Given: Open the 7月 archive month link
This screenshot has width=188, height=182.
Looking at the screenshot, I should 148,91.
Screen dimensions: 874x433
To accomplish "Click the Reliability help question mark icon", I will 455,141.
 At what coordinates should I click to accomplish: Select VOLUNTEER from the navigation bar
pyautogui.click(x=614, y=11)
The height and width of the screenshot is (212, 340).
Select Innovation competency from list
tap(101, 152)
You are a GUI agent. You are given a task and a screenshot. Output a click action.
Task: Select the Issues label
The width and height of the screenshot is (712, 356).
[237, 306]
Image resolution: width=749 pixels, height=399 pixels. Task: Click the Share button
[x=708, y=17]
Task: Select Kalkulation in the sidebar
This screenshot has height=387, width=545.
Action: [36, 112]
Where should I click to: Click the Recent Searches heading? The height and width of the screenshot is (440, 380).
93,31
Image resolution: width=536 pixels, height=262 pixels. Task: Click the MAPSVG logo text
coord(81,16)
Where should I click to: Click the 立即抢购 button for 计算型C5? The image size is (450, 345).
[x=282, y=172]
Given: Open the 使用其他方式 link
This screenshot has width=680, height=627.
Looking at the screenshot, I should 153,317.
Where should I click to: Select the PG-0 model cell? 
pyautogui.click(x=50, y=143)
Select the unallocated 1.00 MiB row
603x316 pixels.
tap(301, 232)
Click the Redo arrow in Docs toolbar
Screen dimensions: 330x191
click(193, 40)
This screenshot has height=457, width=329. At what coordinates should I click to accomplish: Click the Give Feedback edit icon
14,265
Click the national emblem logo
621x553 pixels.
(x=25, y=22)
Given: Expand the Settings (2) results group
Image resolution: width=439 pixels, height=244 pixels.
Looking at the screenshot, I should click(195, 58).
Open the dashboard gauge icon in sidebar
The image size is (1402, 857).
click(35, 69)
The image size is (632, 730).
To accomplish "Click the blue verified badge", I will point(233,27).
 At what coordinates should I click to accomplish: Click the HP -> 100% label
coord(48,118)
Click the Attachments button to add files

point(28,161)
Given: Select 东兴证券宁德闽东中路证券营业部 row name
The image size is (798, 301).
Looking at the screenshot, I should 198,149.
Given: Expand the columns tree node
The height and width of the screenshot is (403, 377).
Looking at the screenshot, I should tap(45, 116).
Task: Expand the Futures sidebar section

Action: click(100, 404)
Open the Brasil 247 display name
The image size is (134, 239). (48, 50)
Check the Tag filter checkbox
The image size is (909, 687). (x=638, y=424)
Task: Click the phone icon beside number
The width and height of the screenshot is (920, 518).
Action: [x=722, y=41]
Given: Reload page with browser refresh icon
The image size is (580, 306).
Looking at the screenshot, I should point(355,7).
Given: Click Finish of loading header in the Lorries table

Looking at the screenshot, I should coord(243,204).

----------

### Your objective
Your task is to return each line of the data above that contains the string "link".

### Answer to this problem
Given: Open the 7月 archive month link
Given: Open the 使用其他方式 link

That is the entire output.